More usually, and indeed in nearly every other case among the Oligochaeta and Hirudinea, the coelomic aperture of the nephridium consists of several cells, ciliated like the nephridium itself for a greater or less extent, forming a funnel. The funnel varies greatly in size and number of its component cells. There are so many differences of detail that no line can be drawn between the one-celled funnel of Aeolosoma and the extraordinarily large and folded funnel of the posterior nephridia in the Oligochaete Thamnodrilus. In the last-mentioned worm the funnels of the anterior nephridia are small and but few celled; it is only the nephridia in and behind the 17th segment of the body which are particularly large and with a sinuous margin, which recall the funnels of the gonad ducts (i.e. coelomoducts).
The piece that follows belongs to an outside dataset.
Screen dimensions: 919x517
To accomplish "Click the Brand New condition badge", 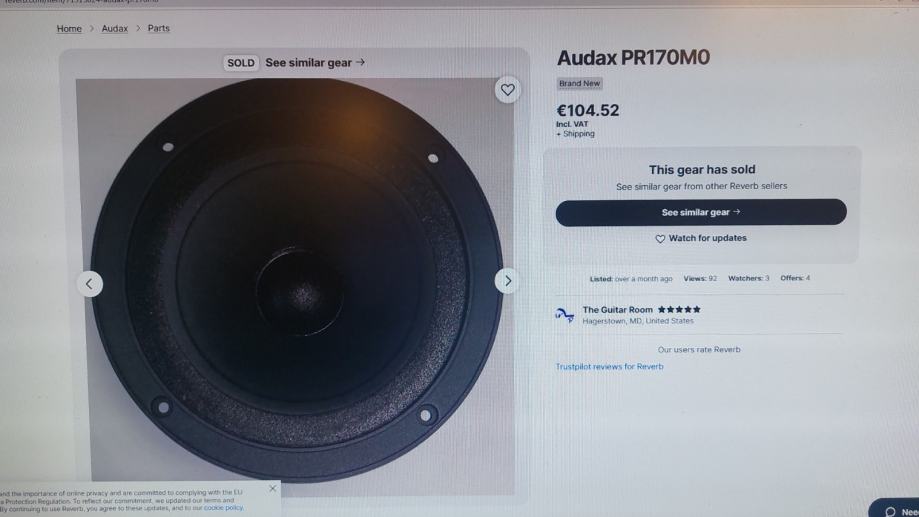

Among the Polychaeta the nephridium of Nereis (see fig. 2) is like that of the Oligochaeta and Hirudinea in that the coiled glandular tube has an intracellular duct which is ciliated in the same way in parts. The Polychaeta, however, present us with another form of nephridium seen, for example, in Arenicola, where a large funnel leads into a short and wide excretory tube whose lumen is intercellular. In the young stages of this worm which have been investigated by W.B. Benham, the tube, though smaller, and with a but little pronounced funnel, has still an intercellular duct. That these organs in Polychaeta serve for the removal of the generative products to the exterior is proved not only by the correspondence in number to them of the gonads, but by actual observation of the generative products in transit. This form of nephridia leads to the shorter but essentially similar organs in the Polychaete Sternaspis, and to those of the Echiuroidea (q.v.) and of the Gephyrea (q.v.).

Though the paired arrangement of the nephridia is the prevalent one in the Chaetopoda, there are many examples, among the Oligochaeta, of species and genera in which there are several, even many, nephridia in each segment of the body, which may or may not be connected among themselves, but have in any case separate orifices on to the exterior.